Dataset content Block Start
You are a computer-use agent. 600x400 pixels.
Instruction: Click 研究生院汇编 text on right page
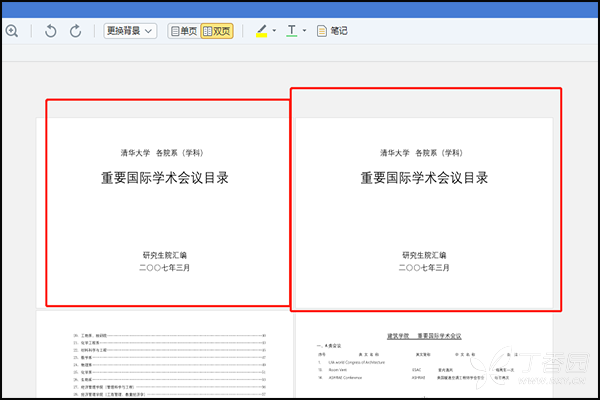(424, 255)
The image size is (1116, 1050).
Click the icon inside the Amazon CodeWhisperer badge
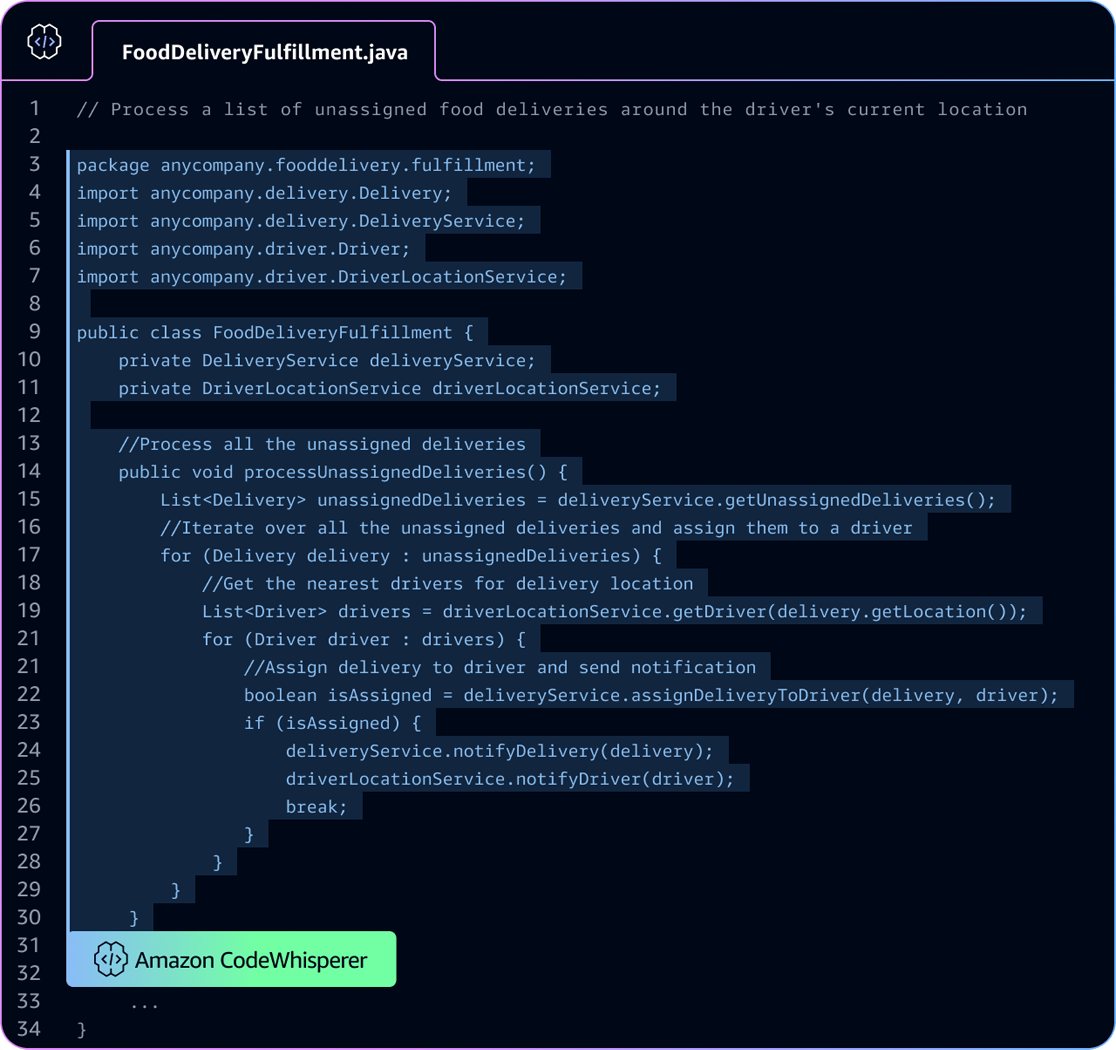(x=110, y=959)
Dataset content Block End
- _Exercise_
Only exact copies are wanted here. Write out the lines from the one containing "Click the icon" through the end of the material and no others, omitting all pictures.

- _Solved exercise_
Click the icon inside the Amazon CodeWhisperer badge
(x=110, y=959)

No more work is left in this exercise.